You know better than to buy hundreds of links at a time, hoping that a few will not get caught by the spam bots. But paying for a quality link.. That can’t hurt you, can it? Sure, you’re providing them with content, but you are doing it for your own benefit. Maybe they do deserve a couple bucks.

What Google Says

Google’s webmaster guidelines are clearly stated. Paid links are fine as long as they are clearly marked as sponsored links and are designated “no-follow”. This means that no PageRank is passed through that link. The bots do not read them. If you pay for a do-follow link, that is a clear violation that will result in being penalized. This penalization means going down in the search results. If people can’t find you, what is the point of your site?

It is important to stay up to date on white-hat SEO tactics and what search engines promote and penalize. Link building is an evolving field, so staying informed on what is allowed is a great business strategy.

The Next Step

If the site abides by Google’s guidelines and is charging you for a no-follow link, you have a couple of options. You can decide that a link is a link and even if you don’t get PageRank, it helps. After all, providing users with content is what you’re supposed to be about. You still may get exposure for the article.

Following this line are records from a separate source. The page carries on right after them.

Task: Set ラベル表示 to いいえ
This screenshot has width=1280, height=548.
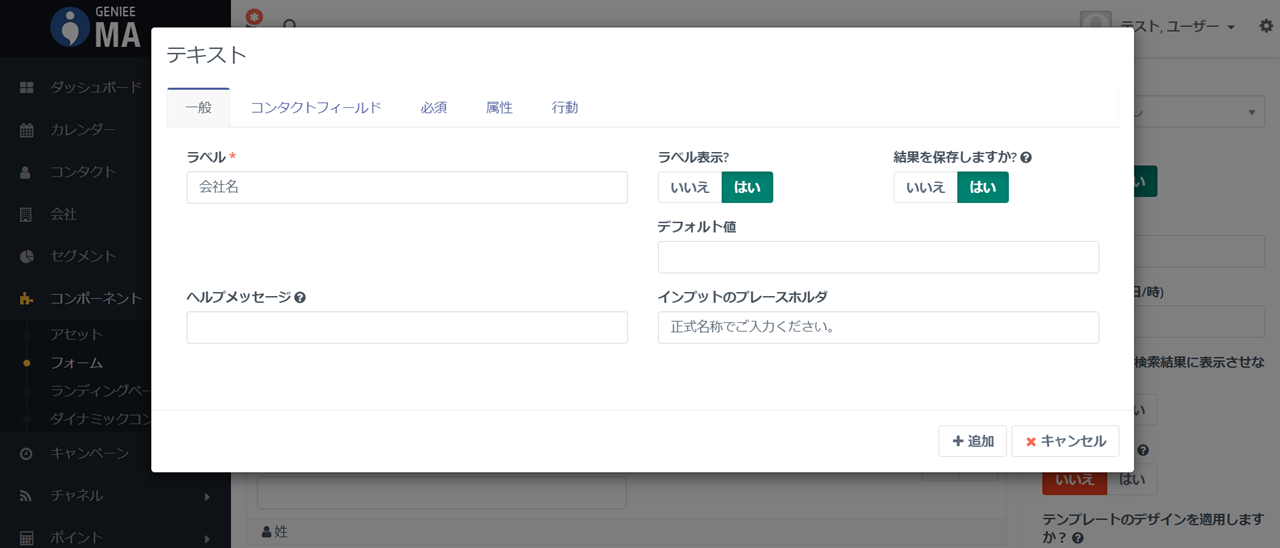Action: tap(690, 187)
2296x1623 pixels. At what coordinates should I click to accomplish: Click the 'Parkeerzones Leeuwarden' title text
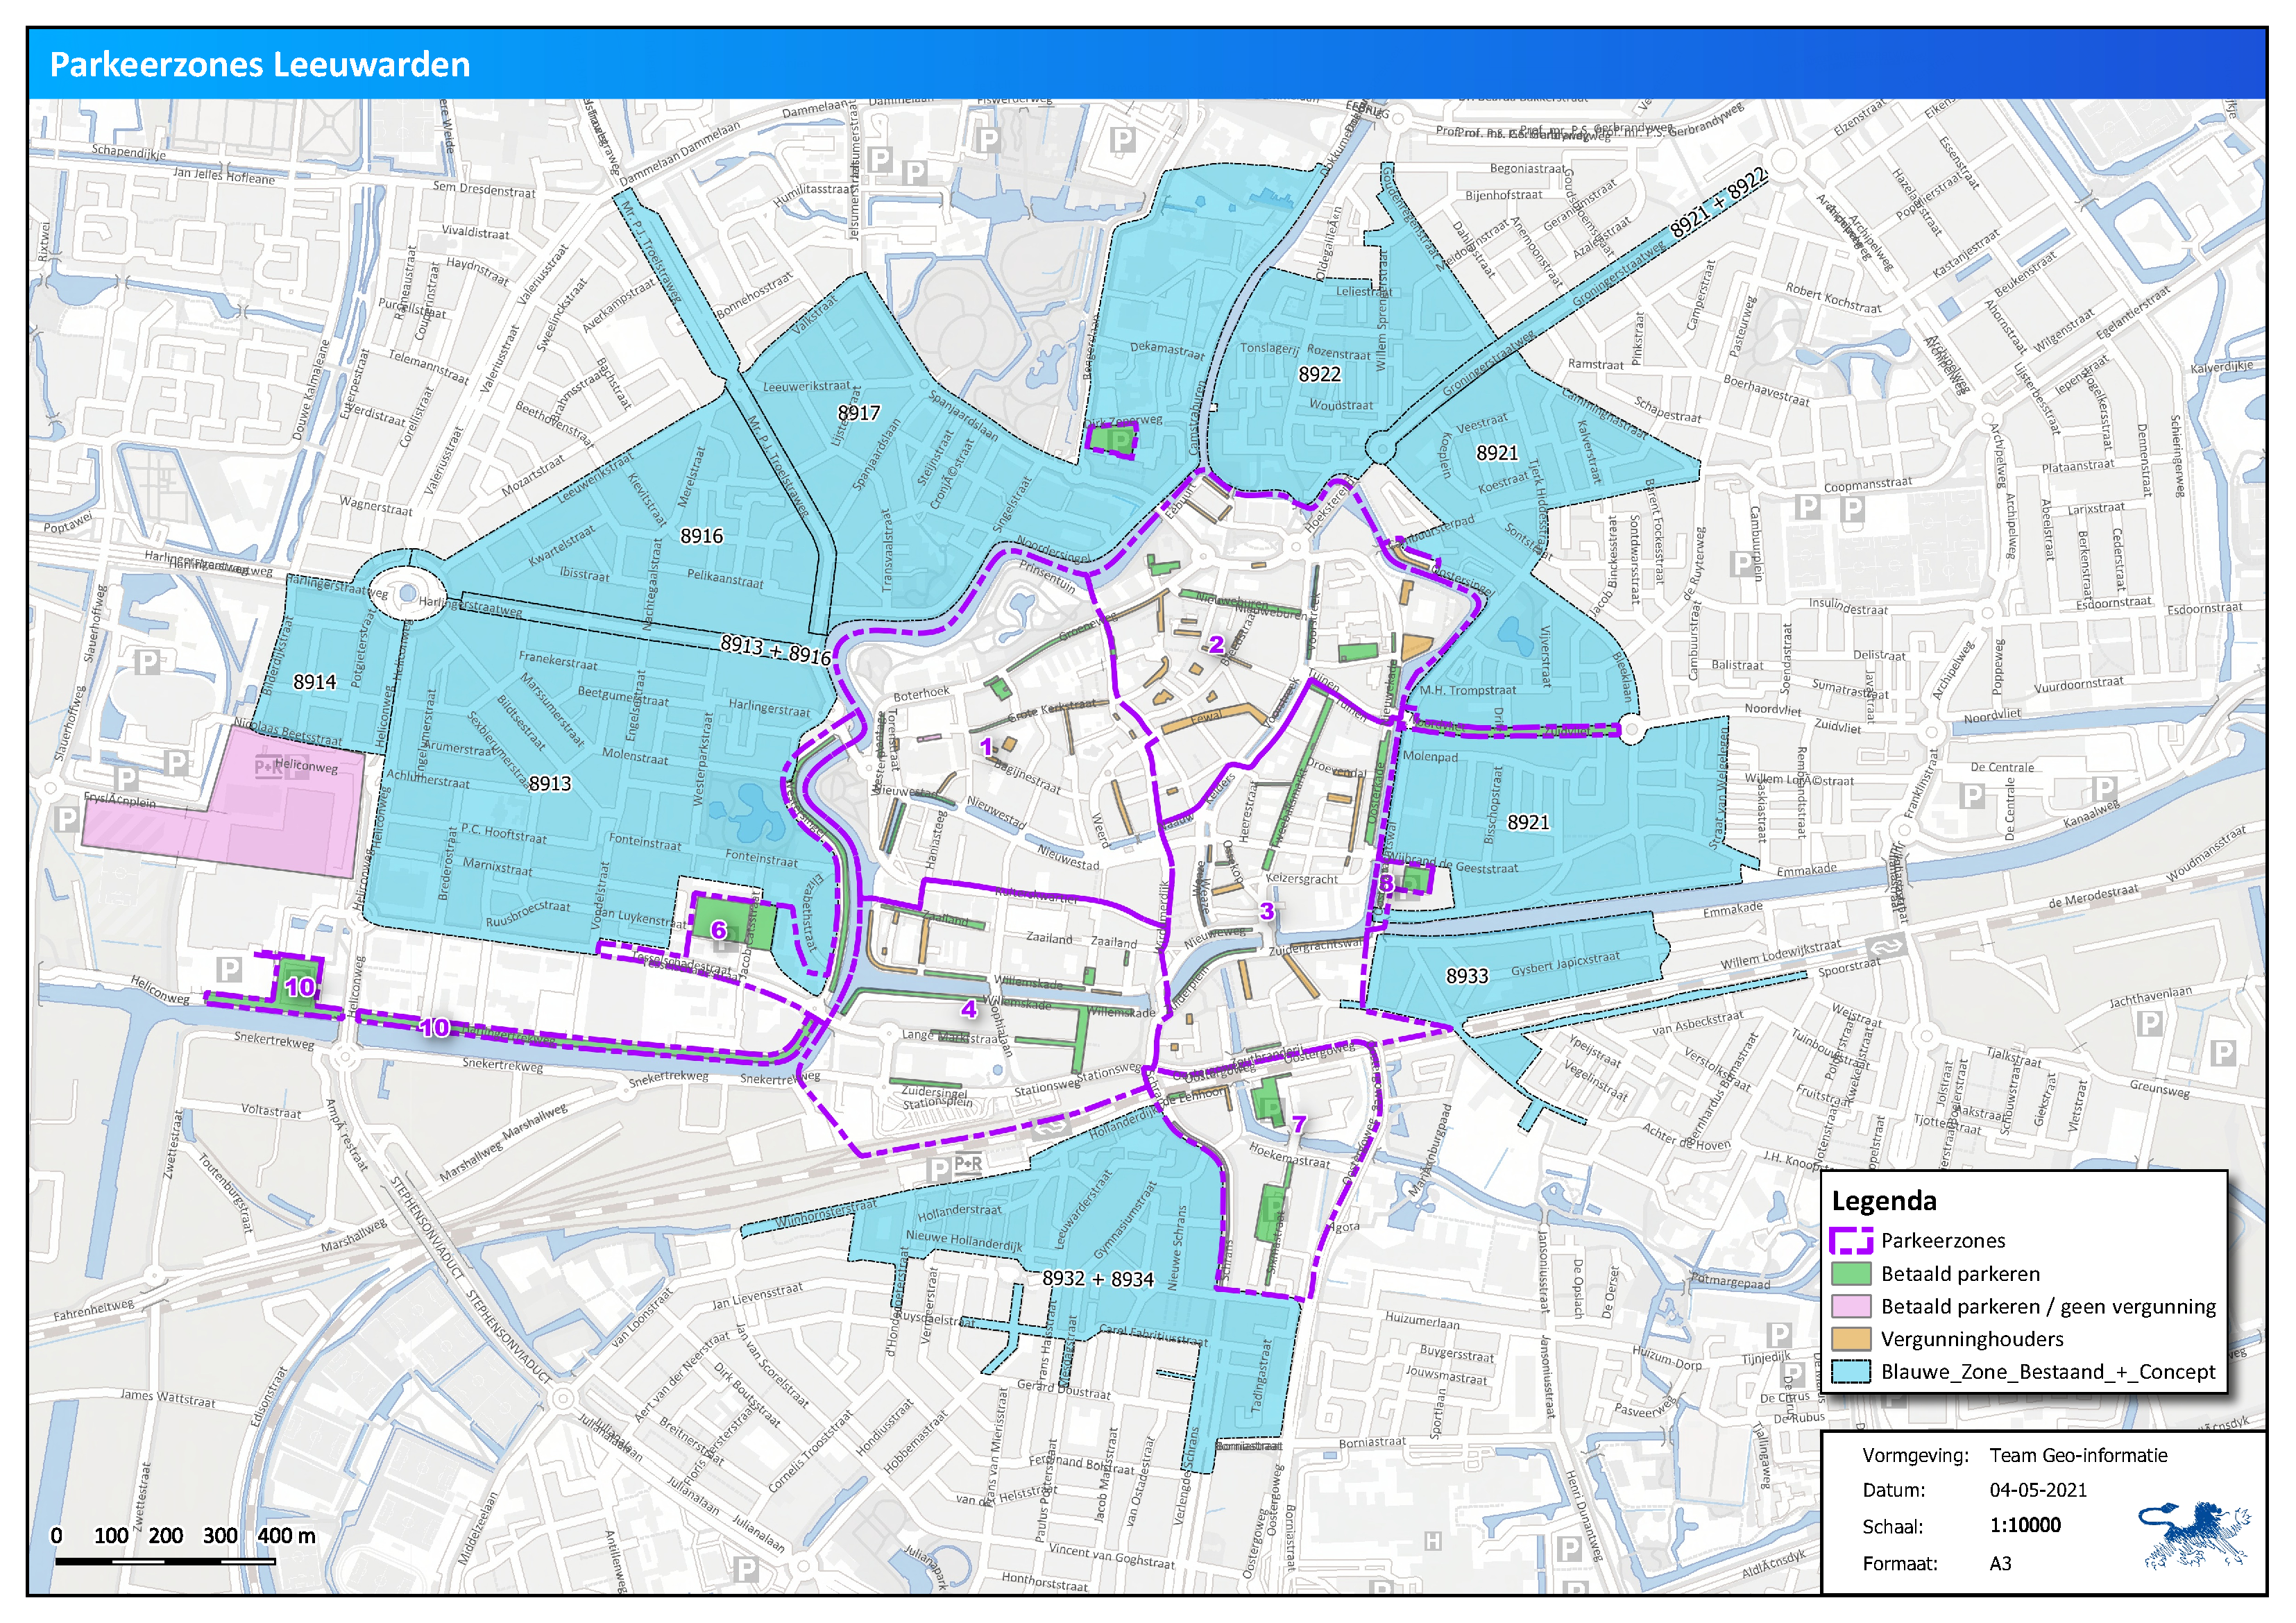260,64
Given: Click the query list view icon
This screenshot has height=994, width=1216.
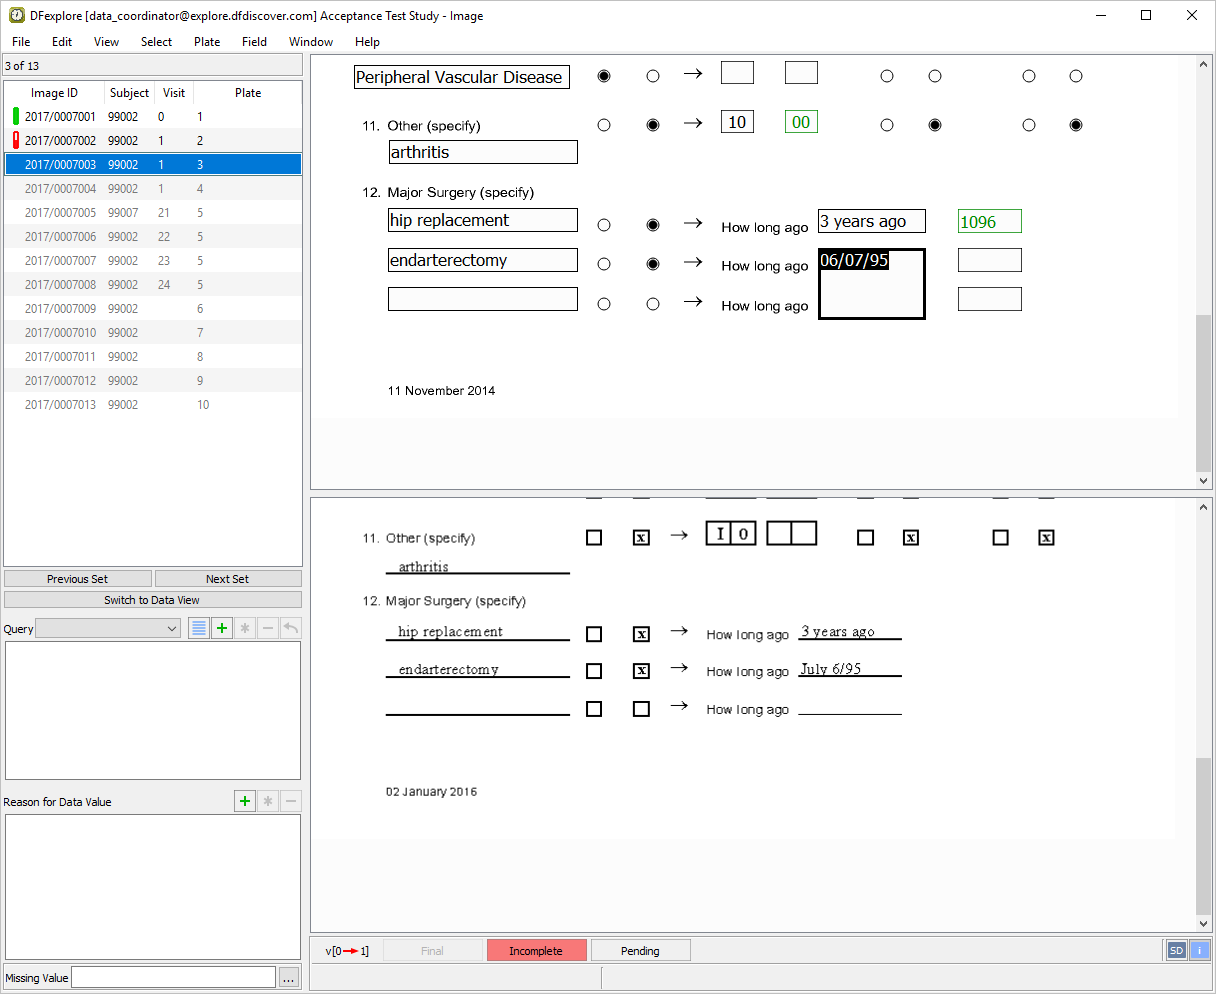Looking at the screenshot, I should tap(199, 629).
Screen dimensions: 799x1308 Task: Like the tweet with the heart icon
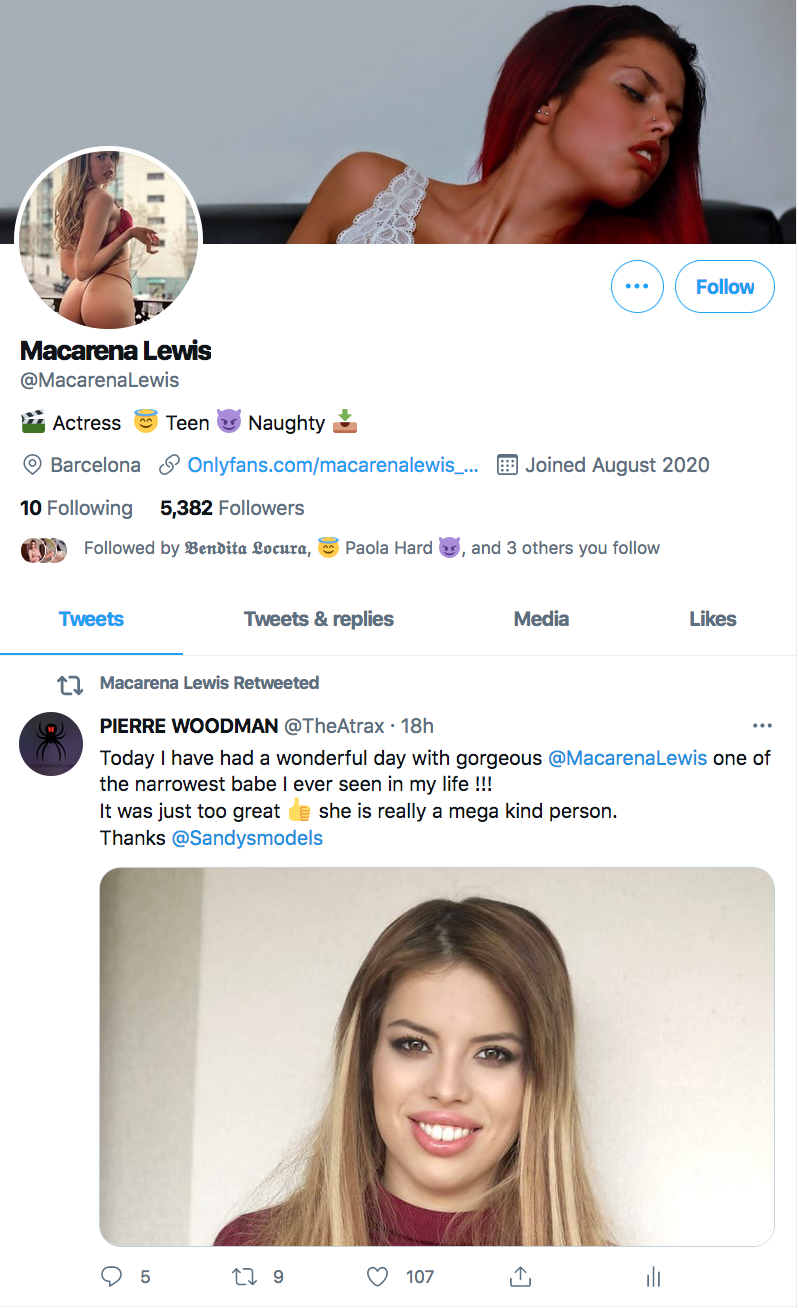(x=377, y=1276)
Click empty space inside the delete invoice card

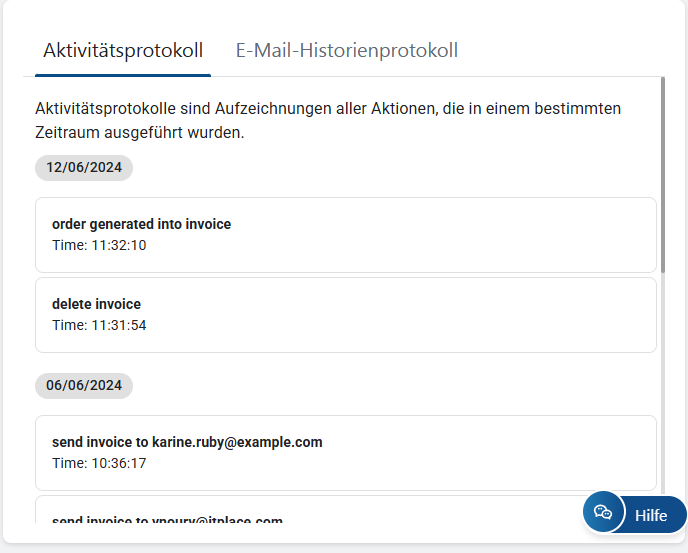pyautogui.click(x=450, y=315)
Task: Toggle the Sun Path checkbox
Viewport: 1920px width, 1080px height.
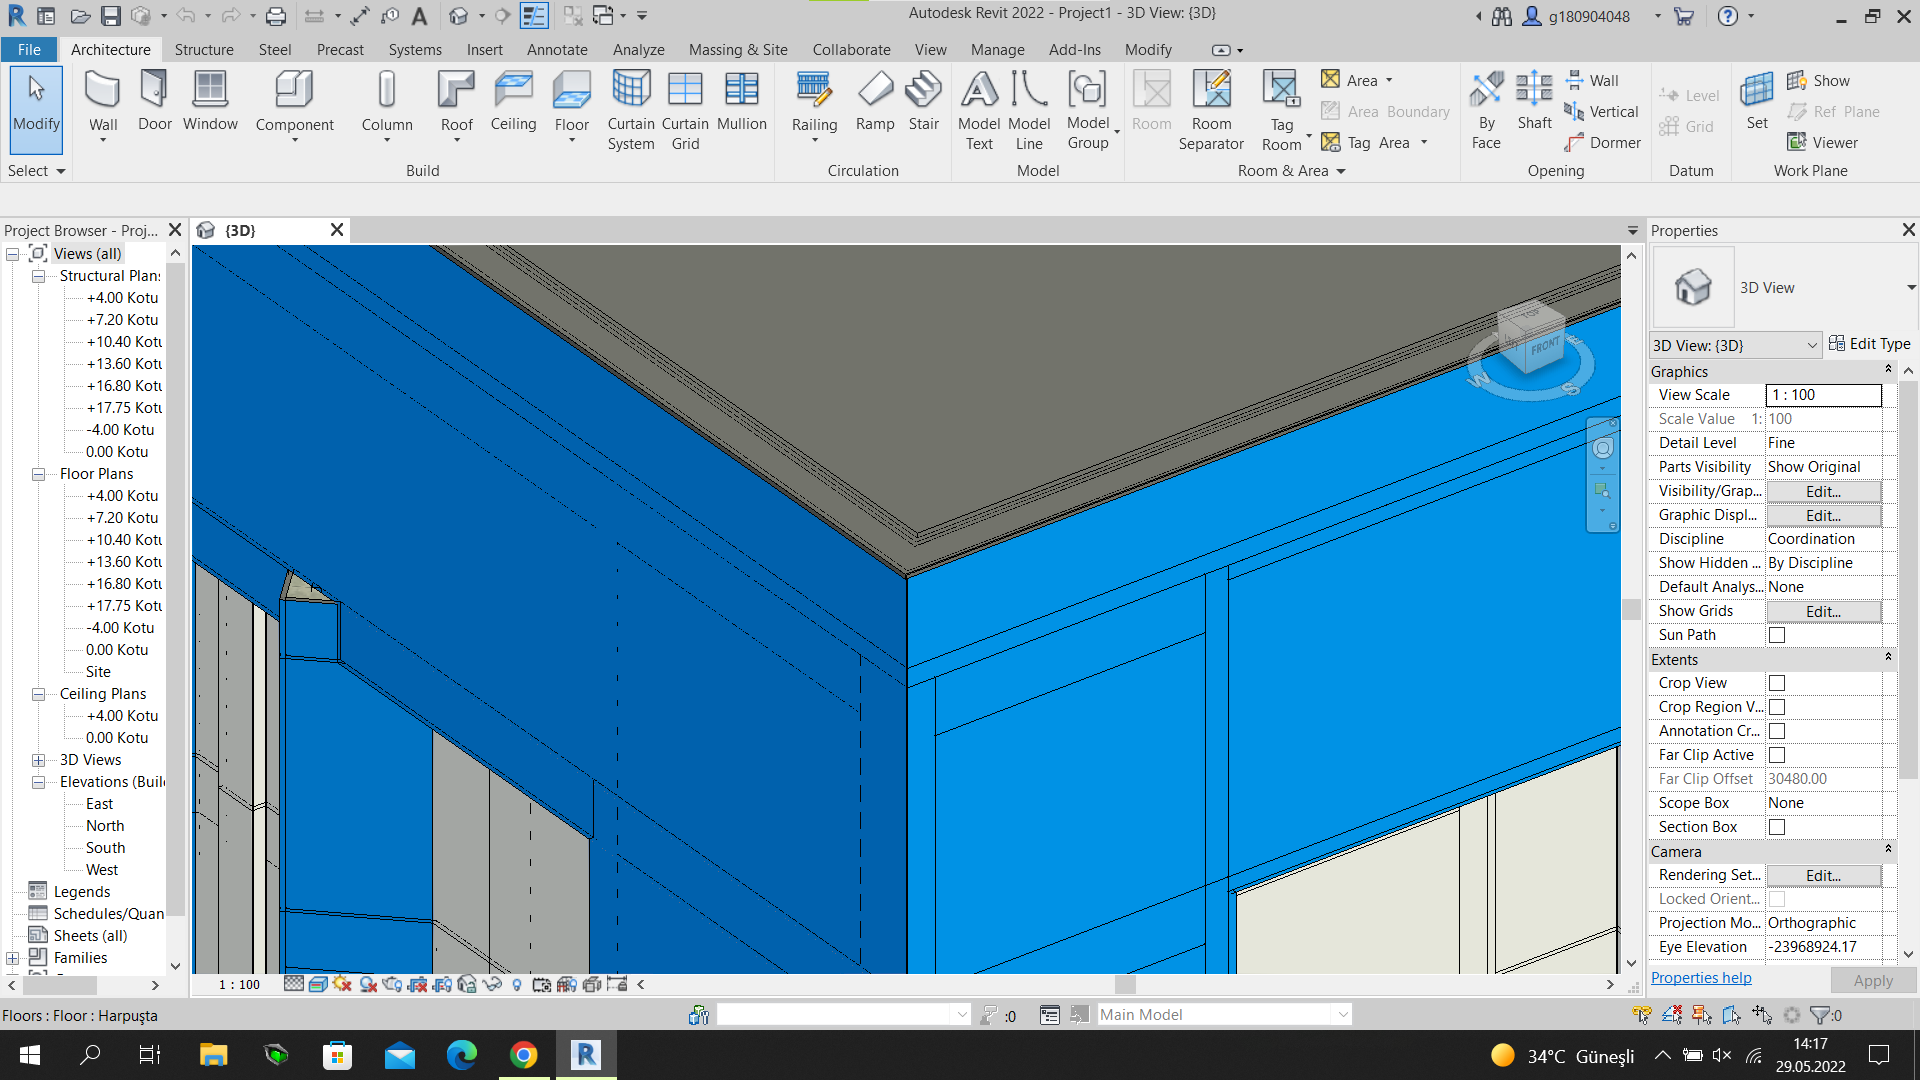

On the other hand, there are plenty of great sites that don’t charge for guest posts. Even better, if you don’t pay, you get the exposure as well as a do-follow link. All in all, the decision is up to you, and should be made on a case-by-case basis. Pay attention to how links in guest posts are displayed on a site. Does your target audience frequent the website you are trying to get published on? These are things that you should consider when deciding whether to pay for links. After all, you want the content you’ve worked to create to be displayed in the best place possible. Sometimes that may cost money, but sometimes it doesn't.

One Response to “Money Down the Drain? The Dangers of Paying for Links”

  1. I agree that it depends on the blog. I'm not going to pay to write a guest post for a smaller, less popular blog. There are plenty of ones (depending on the niche) just like it that will happily take my content for free and it's a win-win for everyone. I get a link, they get content for their readers. But a much larger, more popular site with a huge following--it might be worth paying just to get your name in front of their readers.